Wednesday, August 10, 2016

The Judiciary’s Task: Textual Interpretation

The history of the United States can be understood through the lens of textual interpretation. Rights and freedom are defined and listed in documents, primarily in the Constitution.

One central assignment for a judge or a court is, then, to examine, explain, and apply the foundational texts both of the Constitution and of various individual laws and regulations.

If a citizen’s liberties are codified in these documents, then carefully examining the words is the activity which will protect a citizen’s freedoms and civil rights. We can see how, over the years and centuries, these texts have protected citizens and their rights from the government.

Citizens of the United States, wishing to limit the government’s power and thereby protect themselves, wrote the Constitution in 1787. It was ratified by the various states during the several years following.

In 1789, the citizens further clarified their rights by proposing, and ratifying, the first ten amendments to the Constitution, known collectively as the Bill of Rights.

These texts, along with numerous other statutes, are interpreted and applied in court. Four principles have emerged which guide legal interpretation. Attorney General and former Senator Scott Pruitt explains the first principle:

The law, whether statutes or the Constitution itself, must be applied according to its text. In other words, judges should not apply the law based on what is good policy or what they suppose Congress may have intended (but did not express) in passing legislation.

The task of a judge is to examine words on paper. The judge is not to operate out of his own opinion about what should happen, nor is the judge to guess about what Congress may have thought when it wrote the words.

The rules of a board game, or of a sport, are similar: the people playing the game, or the referees and umpires, must apply the rules as they stand and as they are written. The officials cannot make calls according their own opinions about what should happen; nor can the officials make calls based on guesses about what other people might believe.

Scott Pruitt continues with the second principle of interpretation:

The words of the law should be understood as they were understood by the people when the law was enacted.

Words and phrases can change their meaning over time. For example, the Constitution speaks of Congress issuing a “letter of marque,” a phrase which is no longer common in our language. The phrase refers to a document which authorizes a private citizen to stop pirates and turn them over to the government.

Judges must become familiar with certain words and phrases which have changed their meanings, or which are no longer often used. Why? Because rights, freedoms, and liberties are contained in those words and phrases.

The meaning of laws is fixed by the meaning ascribed to their words at the time they were enacted.

The first two principles relate to words. A notion called ‘popular sovereignty’ is contained in a third principle of constitutional

jurisprudence: an unwavering respect for the idea of popular government. Laws, including the Constitution, receive their legitimacy from the people.

The authors of the Constitution were familiar with the writings of John Locke and other philosophers. Based on such views, they argued, in the Declaration of Independence, that “the consent of the governed” lent legitimacy to a government.

The Declaration of Independence, in turn, was the philosophical foundation for the Constitution. The Constitution formulates mechanisms whereby “the governed” – i.e., the citizens – can give or withhold consent.

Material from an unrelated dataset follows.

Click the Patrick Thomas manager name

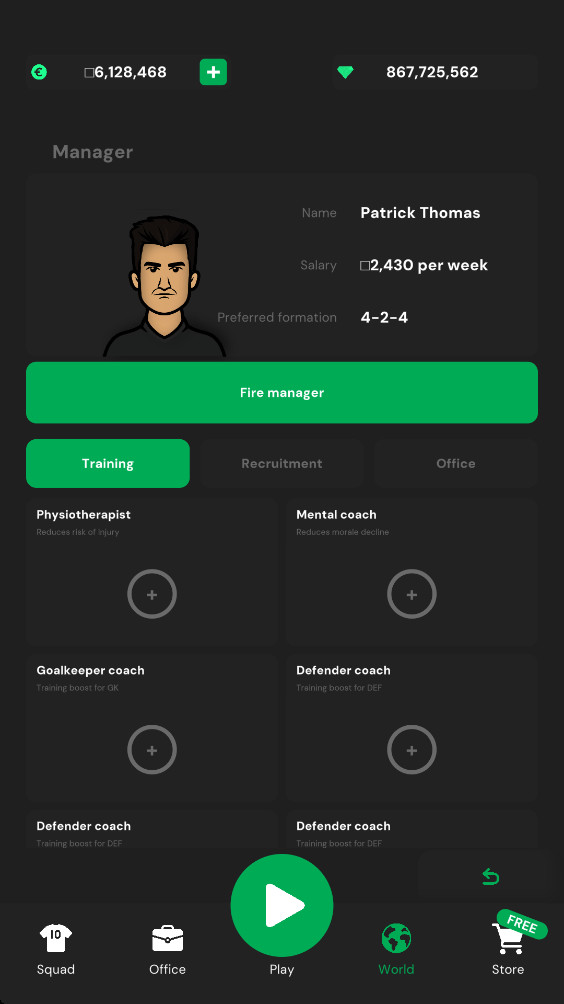click(x=420, y=213)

Scott Pruitt writes:

Judges should respect the constitutional prerogative of the people to pass laws through their representative legislatures, limited by the restraints imposed by the Constitution – which was itself ratified by popular means.

The fourth and final interpretive principle for judges and courts is that the one should read the Constitution as a document which articulates, and provides defensive mechanisms for, the individual’s political liberties:

The rights actually guaranteed in the Constitution should be tenaciously defended, from the right of free speech to the rights of criminal defendants.

This is especially clear in the ninth and tenth amendments. The citizens pointedly withheld their ratification of the Constitution until those amendments were added to it.

The ninth amendment states that a citizen not only has the rights which the Constitution specifically designates to citizens, but that a citizen also has other, unenumerated, rights.

The tenth amendment states that the government has only those rights or powers specifically given to it in the Constitution, and no others. Scott Pruitt comments:

The Constitution’s primary protection of liberty is its structure of checks and balances between branches and its division of powers between the federal government and the states.

One important task for a judge or for a court, then, is to determine ‘questions of law’ – to ask about the meaning of a piece of text.

Not all of a legal process is linguistic. There are also ‘questions of fact’ – determining a physical circumstance or event.

The United States legal system was able to develop toward an increasing amount of personal liberty and toward a desired objective neutrality because it directed its judiciary to view their task linguistically. The codification of legislation in text is a public process, making the law accessible to all.

Two of the several values on which a free society bases its legal system are objectivity and neutrality.

When the interpretation of law is seen as a linguistic task, and not a political task, the legal process is nudged toward objectivity. When the judge and jury are asked to view themselves as interpreters of a text, and not expressers of conviction, then the process is nudged toward neutrality.